Vidal is worth reading, and listening to, precisely because of his willingness to challenge assumptions and speak the larger truths he sees, however unflattering to our own vanity. His iconoclasm, though, shouldn't be mistaken for lack of patriotism. Indeed, there is a patriotic Gore.
That is reflected most recently in his short, erudite, conversational new book, Inventing America: Washington, Adams, Jefferson (Yale University Press, $22). In it, Vidal goes back to the founders and looks at the debates and controversies surrounding the drafting of the Constitution and the early steps implementing it. There, he finds Jefferson and Ben Franklin worrying that our new nation would end in despotism. The aged Franklin was particularly dire in his predictions. Vidal believes we've arrived at that point. In a recent LA Weekly interview, he described George W. Bush as "deranged" and said, "The USA Patriot Act is as despotic as anything Hitler came up with." He pronounced American society "totally corrupt."
IN A BRIEF EXCHANGE with Mossback (by fax from his home in Los Angeles), Vidal writes about the American struggle with ourselves, and where it has left us, especially as regards the current Iraq war.
"The constant division in the U.S.," he writes, "is between those who favor wars, usually of expansion, versus the majority who follow instinctively Washington's advice that nations ought not to have great loves and hates for other nations. Interests, not passions, should guide us. The notion that we were liberating Iraq from a tyrannous regime was nonsense. That we mean to transform a nation older and more complex than we and make it a democracy is advanced megalomania, particularly when we ourselves have never had a democracy and the founders hated the idea of one."
As Vidal relates in Inventing America, the founders were caught trying to balance the rule of the few with the rule of the many.
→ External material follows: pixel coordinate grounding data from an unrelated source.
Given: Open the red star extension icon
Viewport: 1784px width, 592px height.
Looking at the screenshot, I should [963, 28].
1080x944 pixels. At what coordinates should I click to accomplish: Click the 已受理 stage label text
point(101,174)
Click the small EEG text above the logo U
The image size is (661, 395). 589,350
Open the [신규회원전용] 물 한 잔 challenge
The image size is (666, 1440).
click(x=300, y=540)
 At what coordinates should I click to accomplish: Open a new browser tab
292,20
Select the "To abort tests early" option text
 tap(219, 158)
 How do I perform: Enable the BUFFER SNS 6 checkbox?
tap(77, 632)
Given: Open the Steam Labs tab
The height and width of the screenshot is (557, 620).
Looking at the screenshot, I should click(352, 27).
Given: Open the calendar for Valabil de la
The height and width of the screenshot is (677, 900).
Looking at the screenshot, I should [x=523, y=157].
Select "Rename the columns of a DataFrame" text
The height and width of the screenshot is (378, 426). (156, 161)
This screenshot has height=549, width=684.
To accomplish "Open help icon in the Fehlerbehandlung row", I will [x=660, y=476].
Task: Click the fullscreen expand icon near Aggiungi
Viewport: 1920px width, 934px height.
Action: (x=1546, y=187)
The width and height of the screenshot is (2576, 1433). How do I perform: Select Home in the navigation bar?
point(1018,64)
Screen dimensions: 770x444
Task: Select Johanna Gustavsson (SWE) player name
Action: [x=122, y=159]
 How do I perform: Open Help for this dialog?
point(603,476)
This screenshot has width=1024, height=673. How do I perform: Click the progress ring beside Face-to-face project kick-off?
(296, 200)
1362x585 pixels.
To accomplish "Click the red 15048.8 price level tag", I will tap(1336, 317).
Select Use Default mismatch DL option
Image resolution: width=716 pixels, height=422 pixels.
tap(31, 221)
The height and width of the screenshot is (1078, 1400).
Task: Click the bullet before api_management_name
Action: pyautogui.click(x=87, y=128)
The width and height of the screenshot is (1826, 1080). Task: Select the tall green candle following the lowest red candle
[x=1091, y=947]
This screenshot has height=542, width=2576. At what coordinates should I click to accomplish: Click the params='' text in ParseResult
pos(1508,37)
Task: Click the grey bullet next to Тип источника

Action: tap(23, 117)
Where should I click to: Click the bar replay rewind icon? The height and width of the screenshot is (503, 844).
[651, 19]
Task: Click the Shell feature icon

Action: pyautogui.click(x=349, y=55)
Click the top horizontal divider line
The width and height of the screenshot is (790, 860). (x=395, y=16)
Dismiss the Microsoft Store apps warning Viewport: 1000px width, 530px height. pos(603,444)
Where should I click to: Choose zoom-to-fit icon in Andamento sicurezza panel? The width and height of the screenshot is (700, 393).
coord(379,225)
The founders, he says, "feared majority rule, and invented the Electoral College to check it. They feared a tyrant and gave war-making power to the House of Representatives who have, since 1941, illegally and unconstitutionally given it to the president." The current president has gone further, granting himself power to wage pre-emptive war whenever and wherever he likes.
When asked what he'd like readers to take away from his book, Vidal replies: "The knowledge that Washington was the chief inventor. I carefully describe his course of suffering financially at the time of Shays' Rebellion. Then, fearful the tax revolt would spread and the new nation collapse, he called in Hamilton and Madison and set them to work on what would be the Constitution. He has been totally erased by most of our court historians."
SO HOW RADICAL is that, a book praising George Washington? But in our times, it truly is, for the tides of our ambitions and troubled nature have swept us far from where we began when a group of complicated, brilliant revolutionaries founded our nation. They understood the risks, and the fragility, of what they were doing.
I asked Vidal what would he say if he could talk to the founders today? How would he describe what we've done to their experimental republic?
"Good try. But the thing wore out, as Jefferson predicted. Also, no republic can survive the possession and acquisition of an empire."
If true, there's nothing left to do but start over.
Gore Vidal will appear at McCaw Hall (321 Mercer St., 206-628-0888, $15-75), 7:30 p.m. Thurs., Jan. 22, part of the American Voices series co-sponsored by Seattle Weekly.